Outliers in the 2024 data:

# cond_comparison |>
#   dplyr::filter(Time == 2015) |>
#   dplyr::arrange(EPU)

cond_2024$outliers |>
  dplyr::filter(YEAR == 2015)  |>
  dplyr::select(CRUISE6, STRATUM, LENGTH, LAT, LON, EST_TOWDATE, INDID, INDWT, SEX) |>
      dplyr::left_join(NEesp2::strata_epu_key) |>
  dplyr::filter(EPU == "MAB") |>
  dplyr::arrange(INDWT) |>
  nrow()
## [1] 0

There are no outliers in the 2024 data set.

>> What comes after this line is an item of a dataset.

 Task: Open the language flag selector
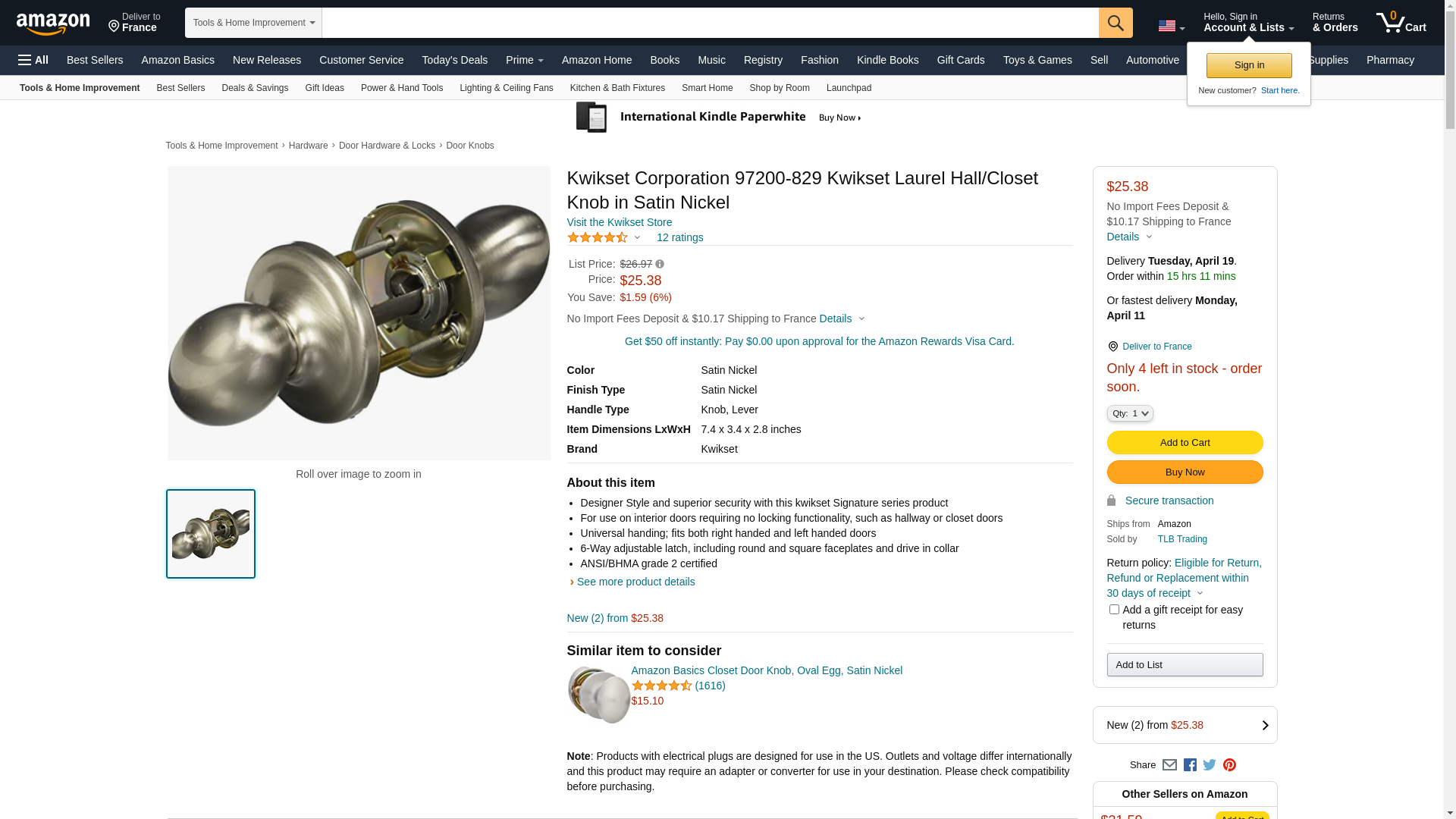pos(1171,26)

Outliers in the 2025 data:

cond_2025$outliers |>
  dplyr::filter(YEAR == 2015)  |>
  dplyr::select(CRUISE6, STRATUM, LENGTH, LAT, LON, EST_TOWDATE, INDID, INDWT, SEX) |>
        dplyr::left_join(NEesp2::strata_epu_key) |>
  dplyr::filter(EPU == "MAB") |>
   dplyr::arrange(INDWT) |>
  knitr::kable()
CRUISE6 STRATUM LENGTH LAT LON EST_TOWDATE INDID INDWT SEX EPU
201504 1720 22 38.4724 -73.50522 2015-09-02 19:17:17 2537 0.046 1 MAB

The 2025 data set has one outlier. This data point is considered an outlier in the 2025 data, but not in the 2024 data, which causes the difference in the 2015 condition value in the MAB.

Take a look at the outlier:

plt <- survdat_2024 |>
  dplyr::mutate(source = "2024") |>
  dplyr::bind_rows(
    survdat_2025 |>
      dplyr::mutate(source = "2025")
  ) |>
  dplyr::filter(SEASON == "FALL",
                !is.na(LENGTH),
                !is.na(INDWT)) |>
  ggplot2::ggplot(ggplot2::aes(x = LENGTH,
                               y = INDWT,
                               color = source,
                               shape = source)) +
  ggplot2::geom_point(cex = 2,
                      alpha = 0.5) +
  ggplot2::theme_bw()

plt +
  ggplot2::geom_point(ggplot2::aes(x = LENGTH,
                               y = INDWT),
                      data = witch_2025[1,],
                      inherit.aes = FALSE,
                      color = "black")

The black point is the outlier, as defined by having a relative condition < 2SD below the species’ mean relative condition over all years. I don’t think it should be treated as an outlier.

Summary

Some discrepancies are caused by differences in the underlying survdat data. These should be validated against the current data in the NEFSC database. Other discrepancies are caused by differences in outlier removal. Since outliers are defined based on standard deviations, the addition of more data changes the outlier cutoff. We would need to update the outlier removal method to be more consistent over time if we want to avoid this issue in the future.